Article |
While today’s network equipment technology can support higher data rates, including 40 Gbps, existing optical links are not necessarily ready for the upgrade. Polarization mode dispersion (PMD) was not a major concern until recently, as networks began to operate at these faster bit rates, and legacy optical fibers often exhibit excessively high PMD at these speeds.
Of course, PMD is typically less frequent in newer fibers than in older ones, and solving the problem can temporarily be delayed by avoiding the high-PMD fibers. However, when bandwidth is required, all available fibers will need to contribute. And today, this is more meaningful than ever before, for the following reason: ROADMs make the network reconfigurable, so all fibers are solicited.
Eventually, the problem must therefore be fixed, either by replacing the whole fiber – a very costly proposition – or pinpointing the worst link sections and replacing only those.
Although financially attractive, the latter approach is hardly feasible using traditional PMD analyzers, which provide a total link PMD value rather than a section-by-section breakdown of the PMD picture.
However, newly introduced distributed PMD analyzers make it very easy to achieve, as they are specifically designed to measure PMD following an OTDR-like method, span by span.
Below is a case study that presents a situation in which a network operator tried to pinpoint the high-PMD sections of a link, without using a purpose-built distributed PMD analyzer. We then examine how opting for such an instrument would have made the assessment much more accurate and incredibly faster.
The manual solution
This article refers to an 88-kilometer fiber link that had a total PMD (end to end) of 6.2 ps. This link is part of a core network and transports voice, video and data to maximum fiber capacity. It has therefore become necessary to mitigate PMD because of the desire to transport 40 Gbps data rates.
Network technicians sectionalized the PMD by breaking the fiber into various sections and testing for PMD section by section. Knowing that PMD adds quadratically, they were able to roughly determine which sections contributed the most to the overall value of 6.2 ps.
This proved to be a very tedious and time-consuming task, as it took about a week to perform the work and had to be done at night (due to the fact that it is a working fiber).
The results gave the network technicians only a rough overview of where the network had issues. It would have been necessary to break and measure each splice-to-splice section in order to improve the results, requiring countless hours of testing and a significant increase in risk to active services.
An automated solution
The distributed PMD analyzer from Exfo (FTB-5600) completed the entire test in an hour (versus a week). There was no second-guessing of where to start and stop the routing of new fiber, as the test results are very precise.
Exfo staff first executed a quick scan with the FTB-5600 to verify the link for distance, loss and approximate PMD range. The operator then set the FTB-5600 to scan just the first 55 km and measured a total PMD value of 5.5 ps.

Objective A | In the PMD article, rewrite the passage between "Of course, PMD" and "replacing only those.", inclusive, changing "ROADMs" to "reconfigurable optical add-drop multiplexers".
Objective B |
Answer these questions from the PMD article:
(i) How long is the fiber link in the case study?
(ii) About how long did the manual section-by-section testing take?
(iii) What total PMD value was measured over the first 55 km?

Collected material |
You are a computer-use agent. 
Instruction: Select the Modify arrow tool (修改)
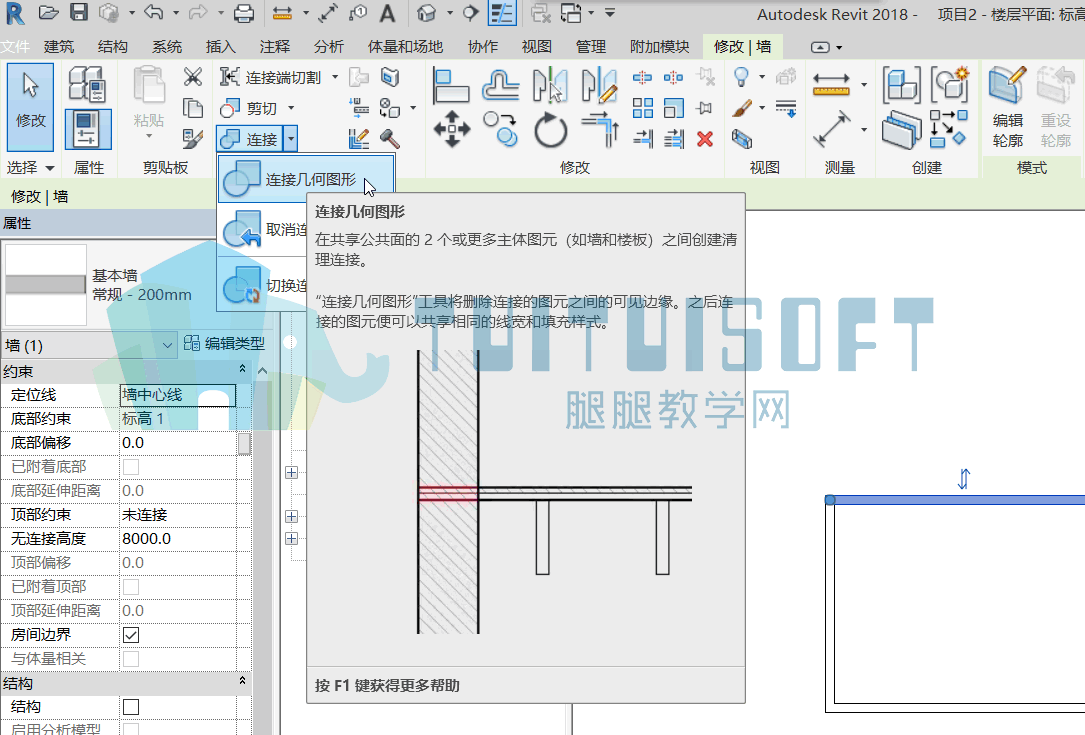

Finished answer A |
Of course, PMD is typically less frequent in newer fibers than in older ones, and solving the problem can temporarily be delayed by avoiding the high-PMD fibers. However, when bandwidth is required, all available fibers will need to contribute. And today, this is more meaningful than ever before, for the following reason: reconfigurable optical add-drop multiplexers make the network reconfigurable, so all fibers are solicited.
Eventually, the problem must therefore be fixed, either by replacing the whole fiber – a very costly proposition – or pinpointing the worst link sections and replacing only those.

Finished answer B |
(i) 88 kilometers
(ii) About a week
(iii) 5.5 ps